*Directions*.
1. From the FinOps page, write down the passage starting at "Kubernetes Cost Attribution" and ending at "node costs proportionally.", word for word.
2. Extend the FinOps page, picking up right after its last sentence.

## Begin Extracted text

What is FinOps?
FinOps (Financial Operations) is the practice of bringing financial accountability to cloud spending. It combines people, processes, and tools to enable organisations to make informed trade-offs between speed, cost, and quality. FinOps doesn't mean spending less — it means getting maximum value from every dollar spent on cloud infrastructure.
Think of FinOps like fuel efficiency in a fleet of vehicles. The goal isn't to drive less — it's to ensure every trip delivers value, routes are optimised, engines are tuned, and vehicles are right-sized for their cargo. Some trucks need to be large; the waste is running a 40-tonne truck for a 500kg delivery.
The FinOps Framework
flowchart LR
Inform["Inform
Visibility & Allocation"] --> Optimize["Optimise
Right-Size & Rates"]
Optimize --> Operate["Operate
Governance & Automation"]
Operate -->|"Continuous"| Inform
style Inform fill:#e8f4f4,stroke:#3B9797,color:#132440
style Optimize fill:#f0f4f8,stroke:#16476A,color:#132440
style Operate fill:#f0f4f8,stroke:#16476A,color:#132440
| Phase | Activities | Key Metrics |
|---|---|---|
| Inform | Tag resources, allocate costs to teams, build dashboards | Cost per team, cost per service, untagged spend % |
| Optimise | Right-size instances, purchase reservations, eliminate waste | CPU/memory utilisation, savings vs on-demand, idle resource cost |
| Operate | Budget alerts, automated scaling, policy enforcement | Budget variance, anomaly detection rate, cost per deployment |
Cost Visibility & Allocation
Tagging Strategy
Tags are the foundation of cost allocation. Without consistent tagging, cloud bills are unattributable — just a large number that nobody owns. A robust tagging strategy requires mandatory tags enforced by policy.
# Kyverno policy — enforce cost allocation tags on all resources
apiVersion: kyverno.io/v1
kind: ClusterPolicy
metadata:
name: require-cost-labels
annotations:
policies.kyverno.io/title: Require Cost Allocation Labels
policies.kyverno.io/severity: high
spec:
validationFailureAction: Enforce
background: true
rules:
- name: require-cost-labels
match:
any:
- resources:
kinds: ["Deployment", "StatefulSet", "Job", "CronJob"]
validate:
message: >-
Cost allocation labels are required: 'team', 'cost-center',
'environment', and 'service'. Add these labels to metadata.labels.
pattern:
metadata:
labels:
team: "?*"
cost-center: "?*"
environment: "?*"
service: "?*"
Kubernetes Cost Attribution
Kubernetes makes cost attribution challenging because multiple workloads share node resources. A single EC2 instance might run pods from five different teams. Kubecost and OpenCost solve this by measuring actual CPU, memory, and storage consumption per pod and attributing node costs proportionally.

## End Extracted text
## Begin Given entries

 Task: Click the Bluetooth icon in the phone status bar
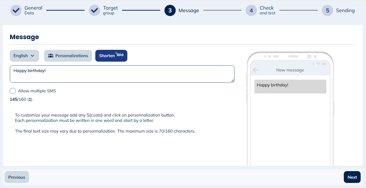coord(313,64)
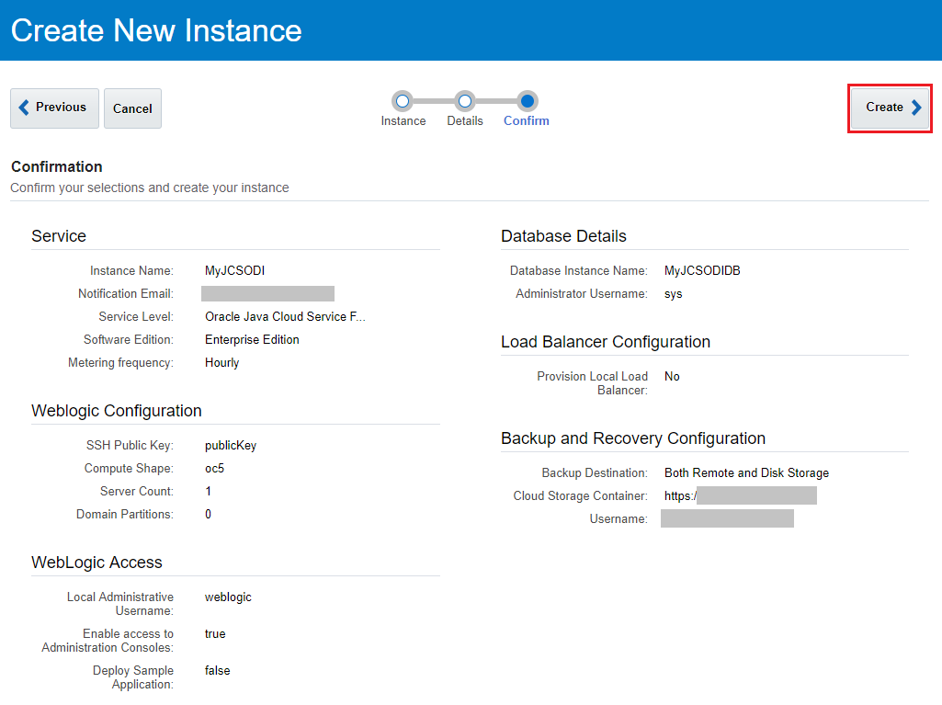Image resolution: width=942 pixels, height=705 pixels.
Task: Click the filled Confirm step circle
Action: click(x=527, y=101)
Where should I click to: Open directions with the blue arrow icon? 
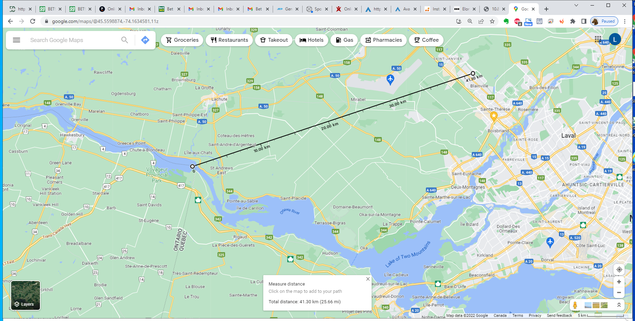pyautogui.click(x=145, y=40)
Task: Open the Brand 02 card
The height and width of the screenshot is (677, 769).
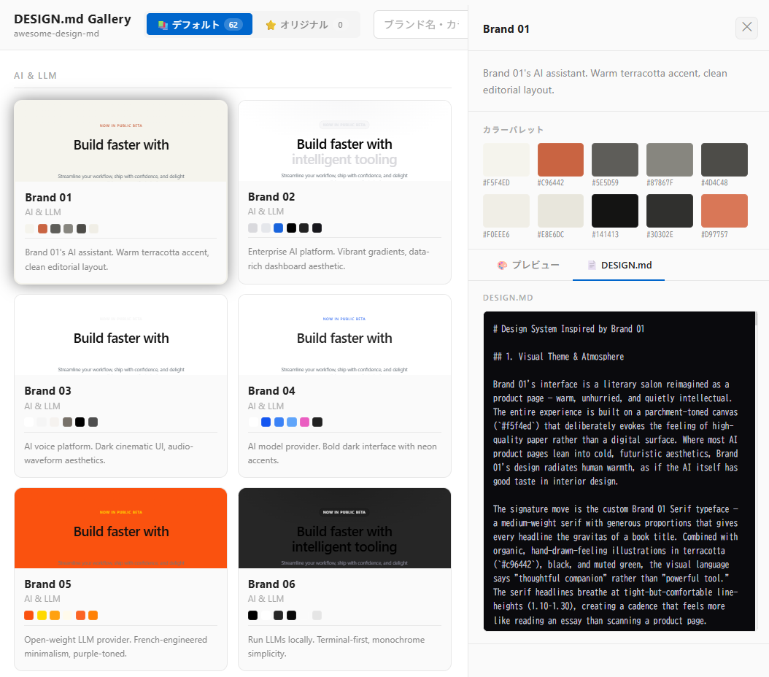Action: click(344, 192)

## End Given entries
## Begin Given entries

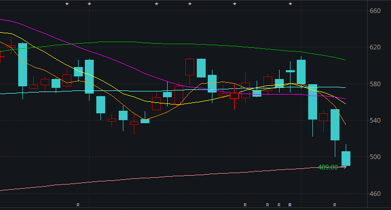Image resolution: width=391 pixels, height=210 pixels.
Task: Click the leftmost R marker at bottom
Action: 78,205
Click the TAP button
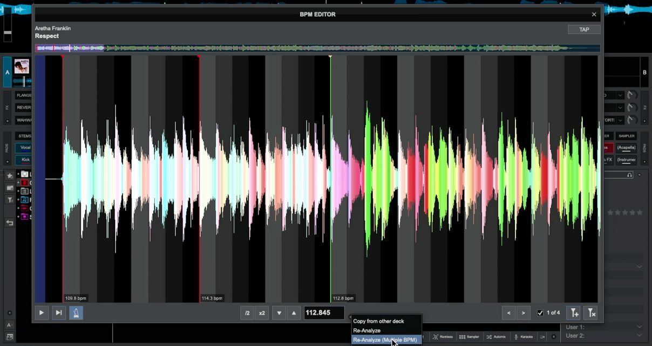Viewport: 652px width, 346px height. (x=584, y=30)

## End Given entries

*Responses in order*.
1.
Kubernetes Cost Attribution
Kubernetes makes cost attribution challenging because multiple workloads share node resources. A single EC2 instance might run pods from five different teams. Kubecost and OpenCost solve this by measuring actual CPU, memory, and storage consumption per pod and attributing node costs proportionally.

2.
# Install Kubecost via Helm
helm repo add kubecost https://kubecost.github.io/cost-analyzer/
helm repo update
helm install kubecost kubecost/cost-analyzer \
--namespace kubecost \
--create-namespace \
--set kubecostToken="YOUR_TOKEN" \
--set prometheus.server.retention=30d
# Verify installation
kubectl get pods -n kubecost
# NAME READY STATUS RESTARTS AGE
# kubecost-cost-analyzer-xxx 1/1 Running 0 2m
# kubecost-prometheus-server-xxx 1/1 Running 0 2m
# Access the dashboard
kubectl port-forward -n kubecost svc/kubecost-cost-analyzer 9090:9090
echo "Kubecost dashboard at http://localhost:9090"
# Query Kubecost API for team-level cost allocation
curl -s "http://localhost:9090/model/allocation?window=7d&aggregate=label:team" | \
python3 -c "
import json, sys
data = json.load(sys.stdin)
for alloc in data.get('data', [{}])[0].values():
name = alloc.get('name', 'unallocated')
total = alloc.get('totalCost', 0)
cpu = alloc.get('cpuCost', 0)
mem = alloc.get('ramCost', 0)
print(f'{name:20s} Total: \${total:8.2f} CPU: \${cpu:6.2f} Memory: \${mem:6.2f}')
"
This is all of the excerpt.